### Task instructions
Update the data below by swapping each "computer-use agent" for "desktop assistant" and keeping everything else the same.

——————

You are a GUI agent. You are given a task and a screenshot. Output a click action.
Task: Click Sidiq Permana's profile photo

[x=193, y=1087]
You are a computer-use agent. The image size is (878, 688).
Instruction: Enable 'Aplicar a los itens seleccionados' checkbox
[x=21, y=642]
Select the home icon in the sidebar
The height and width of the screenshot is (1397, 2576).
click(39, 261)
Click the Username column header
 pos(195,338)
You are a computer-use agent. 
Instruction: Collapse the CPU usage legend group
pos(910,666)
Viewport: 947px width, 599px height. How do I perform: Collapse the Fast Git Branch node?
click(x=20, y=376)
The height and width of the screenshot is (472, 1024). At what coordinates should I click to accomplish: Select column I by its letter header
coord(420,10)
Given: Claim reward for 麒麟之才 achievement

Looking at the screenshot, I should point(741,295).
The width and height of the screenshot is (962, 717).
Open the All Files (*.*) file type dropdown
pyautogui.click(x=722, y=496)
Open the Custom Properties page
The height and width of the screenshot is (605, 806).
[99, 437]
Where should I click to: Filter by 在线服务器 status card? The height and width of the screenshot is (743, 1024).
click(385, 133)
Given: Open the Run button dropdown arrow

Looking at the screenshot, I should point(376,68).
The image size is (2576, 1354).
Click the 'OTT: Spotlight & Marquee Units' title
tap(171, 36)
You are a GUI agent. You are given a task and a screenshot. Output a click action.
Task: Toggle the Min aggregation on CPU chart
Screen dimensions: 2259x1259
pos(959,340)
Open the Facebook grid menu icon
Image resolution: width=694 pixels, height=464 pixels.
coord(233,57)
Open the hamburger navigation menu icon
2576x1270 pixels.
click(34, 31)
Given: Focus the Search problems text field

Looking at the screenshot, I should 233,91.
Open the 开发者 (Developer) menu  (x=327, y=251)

——————

### The answer
You are a GUI agent. You are given a task and a screenshot. Output a click action.
Task: Click Sidiq Permana's profile photo

[x=193, y=1087]
You are a desktop assistant. The image size is (878, 688).
Instruction: Enable 'Aplicar a los itens seleccionados' checkbox
[x=21, y=642]
Select the home icon in the sidebar
The height and width of the screenshot is (1397, 2576).
click(39, 261)
Click the Username column header
 pos(195,338)
You are a desktop assistant. 
Instruction: Collapse the CPU usage legend group
pos(910,666)
Viewport: 947px width, 599px height. How do I perform: Collapse the Fast Git Branch node?
click(x=20, y=376)
The height and width of the screenshot is (472, 1024). At what coordinates should I click to accomplish: Select column I by its letter header
coord(420,10)
Given: Claim reward for 麒麟之才 achievement

Looking at the screenshot, I should point(741,295).
The width and height of the screenshot is (962, 717).
Open the All Files (*.*) file type dropdown
pyautogui.click(x=722, y=496)
Open the Custom Properties page
The height and width of the screenshot is (605, 806).
[99, 437]
Where should I click to: Filter by 在线服务器 status card? The height and width of the screenshot is (743, 1024).
click(385, 133)
Given: Open the Run button dropdown arrow

Looking at the screenshot, I should point(376,68).
The image size is (2576, 1354).
Click the 'OTT: Spotlight & Marquee Units' title
tap(171, 36)
You are a GUI agent. You are given a task and a screenshot. Output a click action.
Task: Toggle the Min aggregation on CPU chart
Screen dimensions: 2259x1259
pos(959,340)
Open the Facebook grid menu icon
Image resolution: width=694 pixels, height=464 pixels.
coord(233,57)
Open the hamburger navigation menu icon
2576x1270 pixels.
click(34, 31)
Given: Focus the Search problems text field

Looking at the screenshot, I should 233,91.
Open the 开发者 (Developer) menu  (x=327, y=251)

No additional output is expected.